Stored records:

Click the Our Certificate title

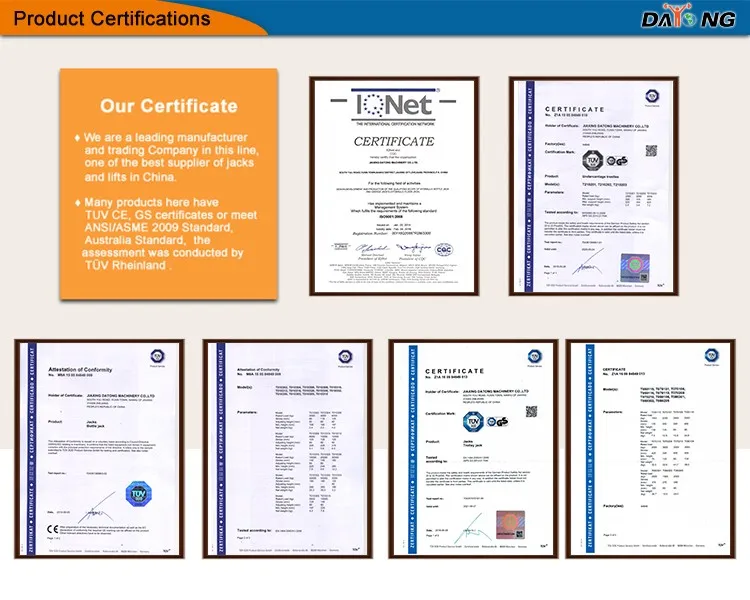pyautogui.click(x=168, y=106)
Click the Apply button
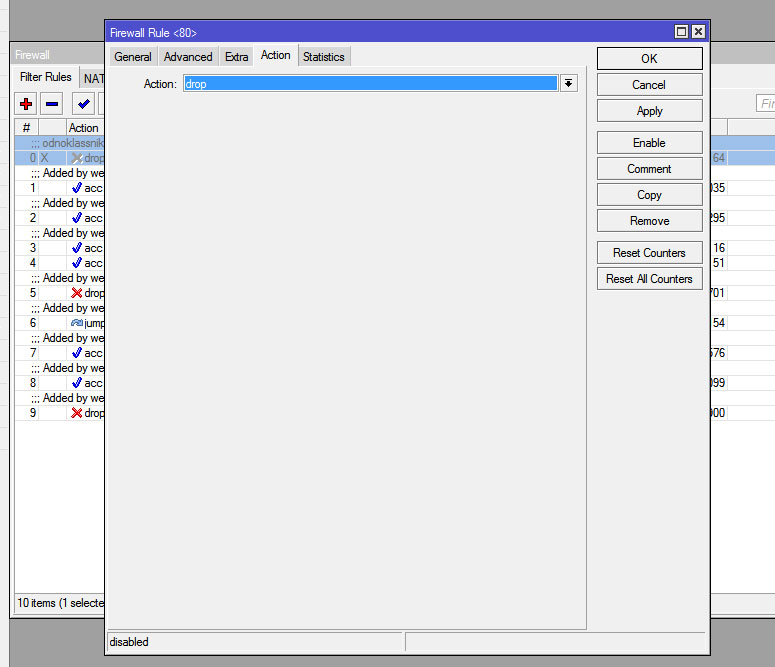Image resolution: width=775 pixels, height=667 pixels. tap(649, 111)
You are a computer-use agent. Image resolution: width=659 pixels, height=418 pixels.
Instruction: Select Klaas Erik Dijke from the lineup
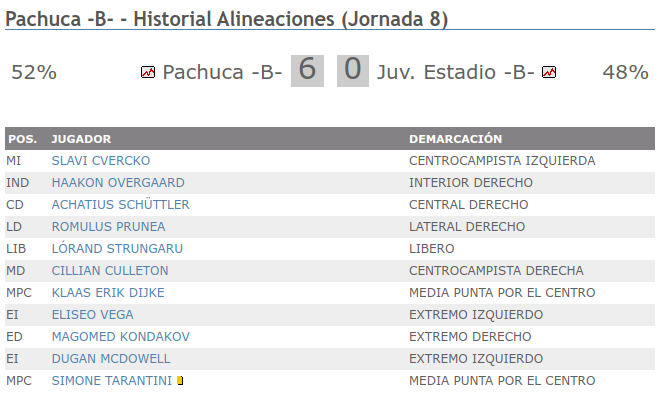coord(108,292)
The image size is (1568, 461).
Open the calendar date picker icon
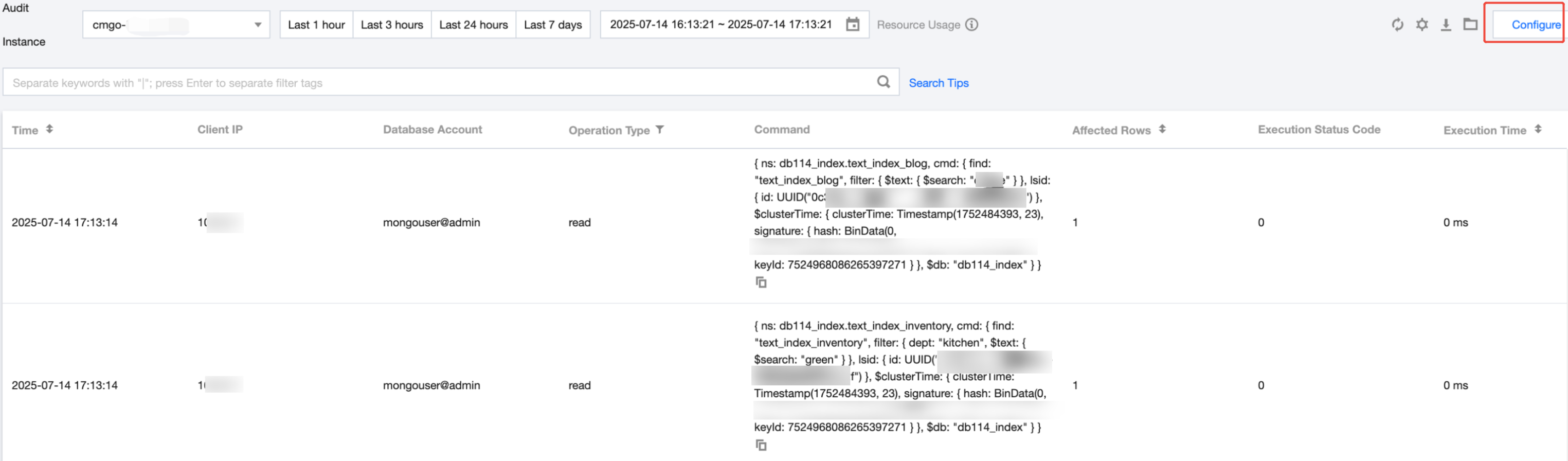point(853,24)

What you have to do: Copy every record character for character. Skip the pictures.

Exercise result:
Click the Our Certificate title

pyautogui.click(x=168, y=106)
Click the Apply button
Image resolution: width=775 pixels, height=667 pixels. tap(649, 111)
You are a computer-use agent. Image resolution: width=659 pixels, height=418 pixels.
Instruction: Select Klaas Erik Dijke from the lineup
coord(108,292)
The image size is (1568, 461).
Open the calendar date picker icon
point(853,24)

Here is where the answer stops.